Given records section start

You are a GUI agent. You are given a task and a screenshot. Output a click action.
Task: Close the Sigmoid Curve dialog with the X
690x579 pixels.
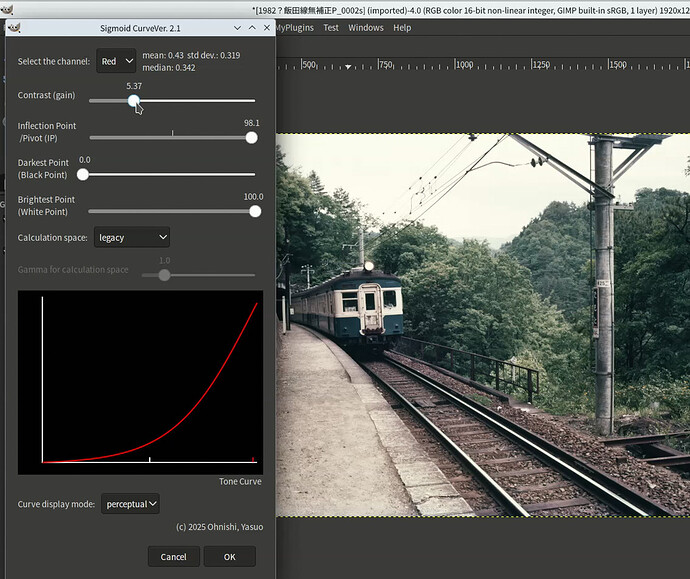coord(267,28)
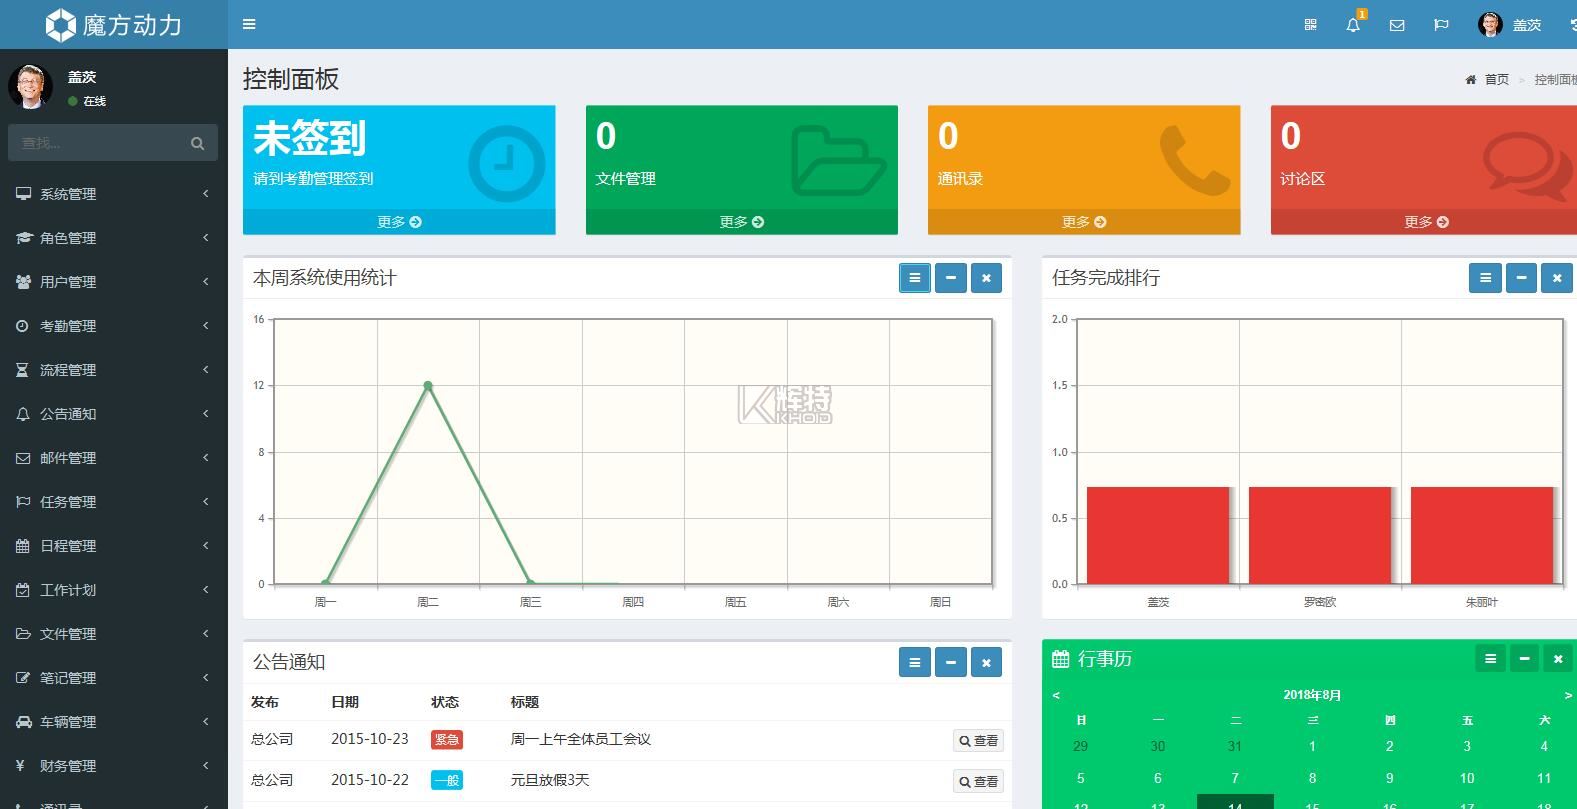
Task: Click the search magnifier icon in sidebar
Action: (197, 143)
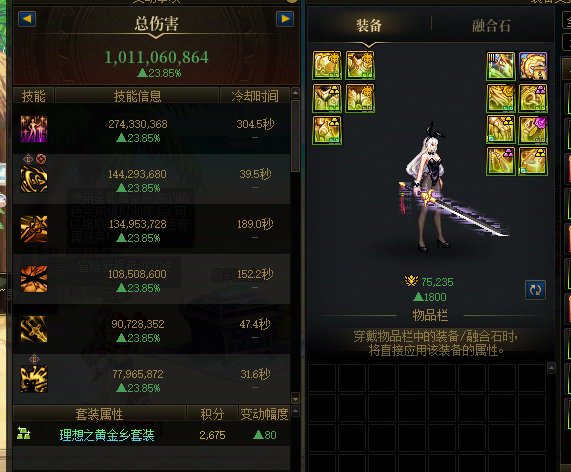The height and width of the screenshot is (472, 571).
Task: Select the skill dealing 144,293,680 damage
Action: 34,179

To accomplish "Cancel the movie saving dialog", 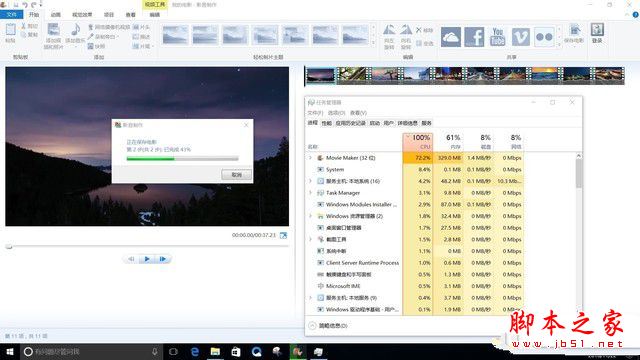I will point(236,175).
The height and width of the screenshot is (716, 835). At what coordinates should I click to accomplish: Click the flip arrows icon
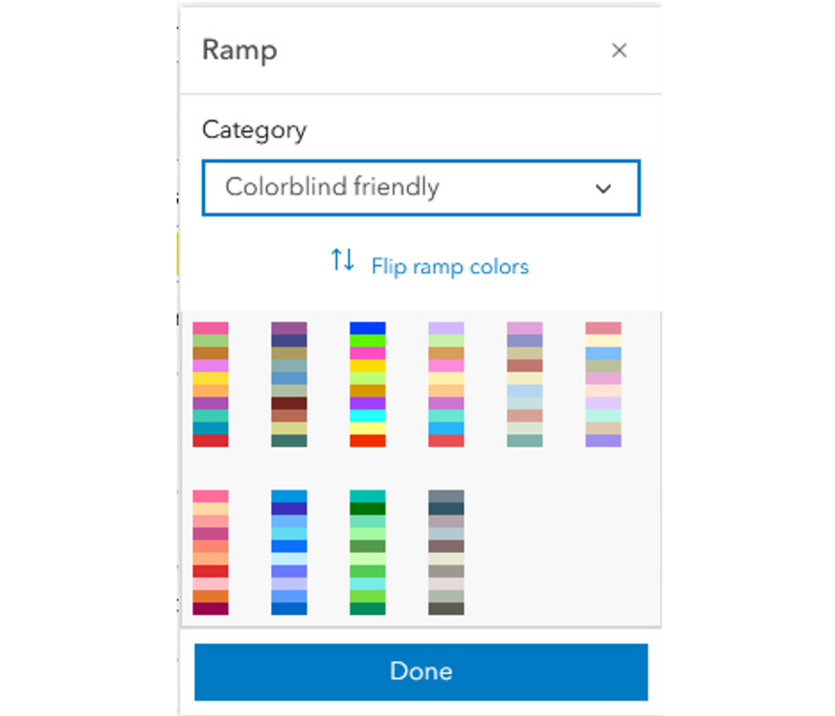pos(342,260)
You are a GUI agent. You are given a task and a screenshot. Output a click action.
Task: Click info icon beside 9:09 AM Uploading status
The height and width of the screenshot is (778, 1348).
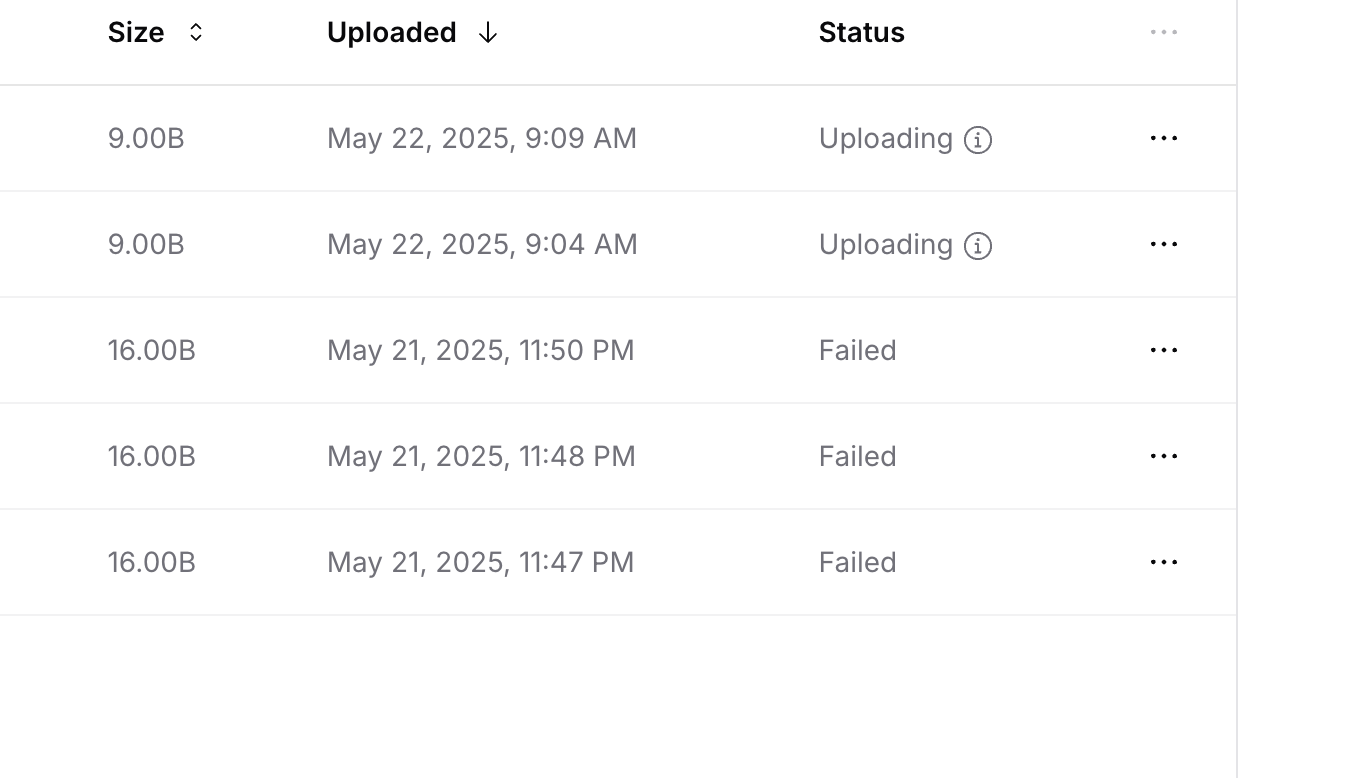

Given records section end

Required action
Restate word for word the lines of the data above that begin at the line with "The height and width of the screenshot is (716, 835)." and end at the line with "Task: Click info", keeping both ends and dropping every picture.

Solution to this problem
The height and width of the screenshot is (716, 835). At what coordinates should I click to accomplish: Click the flip arrows icon
pos(342,260)
You are a GUI agent. You are given a task and a screenshot. Output a click action.
Task: Click info icon beside 9:09 AM Uploading status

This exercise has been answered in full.